The share of renewable energy in global power generation hit 30 per cent last year after record growth in solar, but little progress has been made when it comes to decarbonizing the heat and fuel sectors, according to a research report published on Tuesday.
Though heating and fuel account for more than three quarters of global energy use, both remain heavily dependent on fossil fuels, with renewable sources accounting for just 3.6 per cent and 9.2 per cent respectively, the Paris-based REN21 think tank said.
With heat and fuel included, renewable sources accounted for only 12.7 per cent of the world’s total energy supply, said Rana Adib, REN21′s executive director.
“What we are currently witnessing is a power transition rather than an energy transition, as most policies and regulations have mainly focused on developing renewables in the power sector,” she said.
“There are 179 countries with renewable power targets – only 46 have renewable heat targets and 49 renewable fuel targets,” she added.
Heat provision makes up 49 per cent of global energy demand, with fuel accounting for 29 per cent, but the failure to diversify renewable energy technologies beyond wind and solar power is holding back efforts to meet climate goals, the REN21 report said.
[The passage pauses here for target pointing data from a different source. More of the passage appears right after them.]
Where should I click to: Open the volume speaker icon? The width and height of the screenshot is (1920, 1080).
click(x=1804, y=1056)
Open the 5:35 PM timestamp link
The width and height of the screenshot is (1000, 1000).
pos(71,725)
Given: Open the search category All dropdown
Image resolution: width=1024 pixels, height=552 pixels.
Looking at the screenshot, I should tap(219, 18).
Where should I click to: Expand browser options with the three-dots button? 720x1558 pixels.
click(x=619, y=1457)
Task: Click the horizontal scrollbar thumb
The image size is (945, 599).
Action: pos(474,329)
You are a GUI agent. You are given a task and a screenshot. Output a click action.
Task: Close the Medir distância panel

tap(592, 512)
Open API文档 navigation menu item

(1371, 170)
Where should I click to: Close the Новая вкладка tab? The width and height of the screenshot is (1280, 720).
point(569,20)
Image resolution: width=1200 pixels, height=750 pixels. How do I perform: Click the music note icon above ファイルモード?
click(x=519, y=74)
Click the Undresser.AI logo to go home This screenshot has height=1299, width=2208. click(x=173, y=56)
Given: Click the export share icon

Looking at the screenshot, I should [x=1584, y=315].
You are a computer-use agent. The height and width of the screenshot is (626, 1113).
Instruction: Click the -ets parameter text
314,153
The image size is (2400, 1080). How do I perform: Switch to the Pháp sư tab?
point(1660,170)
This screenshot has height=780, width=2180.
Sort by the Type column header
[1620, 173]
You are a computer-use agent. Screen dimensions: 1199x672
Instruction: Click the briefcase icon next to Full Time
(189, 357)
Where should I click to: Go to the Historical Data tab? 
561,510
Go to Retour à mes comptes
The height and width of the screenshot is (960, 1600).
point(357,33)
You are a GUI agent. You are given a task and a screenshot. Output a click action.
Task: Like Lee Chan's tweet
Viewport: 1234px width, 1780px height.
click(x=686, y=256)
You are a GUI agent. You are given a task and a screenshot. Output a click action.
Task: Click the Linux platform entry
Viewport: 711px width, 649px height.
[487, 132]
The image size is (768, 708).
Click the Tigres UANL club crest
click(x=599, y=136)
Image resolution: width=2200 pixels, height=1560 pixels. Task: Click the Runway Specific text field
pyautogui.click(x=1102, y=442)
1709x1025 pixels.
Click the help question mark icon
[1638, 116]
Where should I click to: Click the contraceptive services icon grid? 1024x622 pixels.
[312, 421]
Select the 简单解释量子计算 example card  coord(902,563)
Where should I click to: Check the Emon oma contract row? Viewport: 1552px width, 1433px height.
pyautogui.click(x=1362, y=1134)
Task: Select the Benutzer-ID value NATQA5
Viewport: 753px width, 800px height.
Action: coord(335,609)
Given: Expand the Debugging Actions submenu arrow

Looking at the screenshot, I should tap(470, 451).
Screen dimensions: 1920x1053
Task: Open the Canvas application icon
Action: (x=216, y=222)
The low prices of fossil fuels have also held back the development of renewable heat and fuel technologies. Subsidies for fossil fuels also soared to more than $1-trillion in 2022, according to the International Energy Agency, with oil subsidies up 85 per cent.
Global renewable capacity reached 3,481 gigawatts in 2022, with growth driven largely by China, which was responsible for 44 per cent of new capacity additions over the year.
China also invested $274.4-billion in renewables over the year, accounting for 55 per cent of the global total, REN21 said.